Fragmento seleccionado:
"""
Resulta sorprendente que en el momento en que la administración Obama ha intensificado la guerra, prácticamente haya abandonado el pretexto original que se utilizó para justificarla.
¿Qué ha pasado con Osama ben Laden? Apenas se le menciona, si es que se hace, y al Qaeda cada vez está más relegada al fondo en la propaganda oficial y en los relatos de los medios.
Esta no es una cuestión baladí. La aparente base legal por la cual las tropas estadounidenses están en Afganistán es la «Autorización para el uso de la fuerzas militar», la resolución conjunta aprobada por el Congreso estadounidense el 18 de septiembre de 2001, una semana después del 11 de septiembre. La resolución autorizaba la fuerza militar con el propósito de capturar o destruir a los dirigentes de al Qaeda, empezando por ben Laden, para prevenir futuros ataques terroristas.
Casi nueve años después, apenas se finge que las tropas estadounidenses están en Afganistán para cazar a al Qaeda. En vez de ello, se ha declarado que la guerra es contra los «talibán», una etiqueta que se aplica indiscriminadamente a cualquier afgano que se resista a la ocupación dirigida por Estados Unidos. Sin embargo, en ningún momento se había acusado a los talibán de haber estado implicados en el 11 de septiembre. La justificación de la administración Bush para atacar al gobierno islamista de Kabul era que habían rechazado un ultimatum para entregar a Estados Unidos a los dirigentes de al Qaeda.
El abandono del pretexto original para la invasión plantea la cuestión de con qué supuesta justificación legal el gobierno estadounidense y sus aliados han continuado e intensificado la guerra. La verdad es que no tienen ninguna. Nada sino la realidad de una guerra imperialista de saqueo y dominación.
La ocupación de Afganistán dirigida por Estados Unidos y la terrible violencia que envuelve a Pakistán es la culminación de 30 años de intrigas imperialista estadounidenses en Asia Central para establecer un dominio estratégico y económico en la región rica en recursos.
Desde 1979 los gobiernos estadounidenses financiaron y proporcionaron suministros a una insurgencia islamista para derrocar a un gobierno afgano respaldado por la Unión Soviética. En los noventa la Casa Blanca de Clinton animó a su aliado paquistaní a ayudar a instalar a los talibán en Kabul en la creencia de que sería beneficioso para las aspiraciones de las compañías estadounidenses ganar el control de los principales proyectos petrolíferos y de gas en Kazajastán u otros Estados de Asia Central y construir oleoductos a través de Afganistán. Cuando la guerra civil y la inestabilidad impidieron realizar estos planes, se explotó la presencia de al Qaeda, al menos hacia 2000, para empezar a preparar una conquista directa del país por parte de Estados Unidos.
Los ataques del 11 de septiembre proporcionaron el pretexto para poner en marcha el plan. Al igual que un acceso potencial a los recursos en los países vecinos, la ocupación de Afganistán proporciona a Estados Unidos y sus aliados de la OTAN una base estratégica para proyectar fuerza contra rivales que pretenden una influencia regional como Rusia, China, India e Irán.
La guerra AfPak no es una guerra contra el terrorismo o por la democracia o para ayudar al pueblo afgano que sufre desde hace mucho tiempo. Es una guerra colonial e indefinida cuyo objetivo principal es convertir a Afganistán en un Estado cliente de Estados Unidos y asegurar que Pakistán sigue están firmemente anclado bajo la influencia geopolítica de Washington.
La clase trabajadora debe exigir la retirada inmediata e incondicional de todas las tropas estadounidenses y extrajeras, el final de las operaciones militares imperialistas en Asia Central y el derecho de los pueblos afgano y paquistaní a determinar su propio futuro.
"""
Enunciado del ejercicio:
Transcribe del fragmento sobre la guerra en Afganistán el pasaje que va desde "Resulta sorprendente que" hasta "futuros ataques terroristas.", ambos incluidos. Las entradas no guardan relación con el fragmento.

(Entradas de señalamiento de texto y elementos)
"""
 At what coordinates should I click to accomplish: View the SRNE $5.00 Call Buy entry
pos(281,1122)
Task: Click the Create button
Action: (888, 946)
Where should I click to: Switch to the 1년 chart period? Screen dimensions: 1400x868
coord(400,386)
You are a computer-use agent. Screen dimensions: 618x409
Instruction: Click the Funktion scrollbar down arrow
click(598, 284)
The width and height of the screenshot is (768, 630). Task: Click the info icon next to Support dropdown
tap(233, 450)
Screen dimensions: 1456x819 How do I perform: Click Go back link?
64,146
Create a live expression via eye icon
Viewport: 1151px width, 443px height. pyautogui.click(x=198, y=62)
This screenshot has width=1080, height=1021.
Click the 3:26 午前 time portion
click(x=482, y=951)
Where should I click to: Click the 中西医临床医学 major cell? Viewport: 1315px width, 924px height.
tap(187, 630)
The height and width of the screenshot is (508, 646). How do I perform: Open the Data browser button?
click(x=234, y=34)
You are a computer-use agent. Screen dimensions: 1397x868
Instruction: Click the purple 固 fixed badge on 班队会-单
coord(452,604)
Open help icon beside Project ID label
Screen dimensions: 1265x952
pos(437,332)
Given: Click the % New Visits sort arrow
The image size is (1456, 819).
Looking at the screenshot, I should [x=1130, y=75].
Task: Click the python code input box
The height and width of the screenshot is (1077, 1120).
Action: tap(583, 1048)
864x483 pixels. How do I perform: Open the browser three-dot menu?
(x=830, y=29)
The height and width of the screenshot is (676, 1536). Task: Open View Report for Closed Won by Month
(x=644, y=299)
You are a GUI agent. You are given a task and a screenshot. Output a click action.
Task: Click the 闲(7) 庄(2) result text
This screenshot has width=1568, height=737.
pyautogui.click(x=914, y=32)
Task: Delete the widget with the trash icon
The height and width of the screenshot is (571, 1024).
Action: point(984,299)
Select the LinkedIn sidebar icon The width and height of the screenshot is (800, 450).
"""
Resultado de la tarea:
Resulta sorprendente que en el momento en que la administración Obama ha intensificado la guerra, prácticamente haya abandonado el pretexto original que se utilizó para justificarla.
¿Qué ha pasado con Osama ben Laden? Apenas se le menciona, si es que se hace, y al Qaeda cada vez está más relegada al fondo en la propaganda oficial y en los relatos de los medios.
Esta no es una cuestión baladí. La aparente base legal por la cual las tropas estadounidenses están en Afganistán es la «Autorización para el uso de la fuerzas militar», la resolución conjunta aprobada por el Congreso estadounidense el 18 de septiembre de 2001, una semana después del 11 de septiembre. La resolución autorizaba la fuerza militar con el propósito de capturar o destruir a los dirigentes de al Qaeda, empezando por ben Laden, para prevenir futuros ataques terroristas.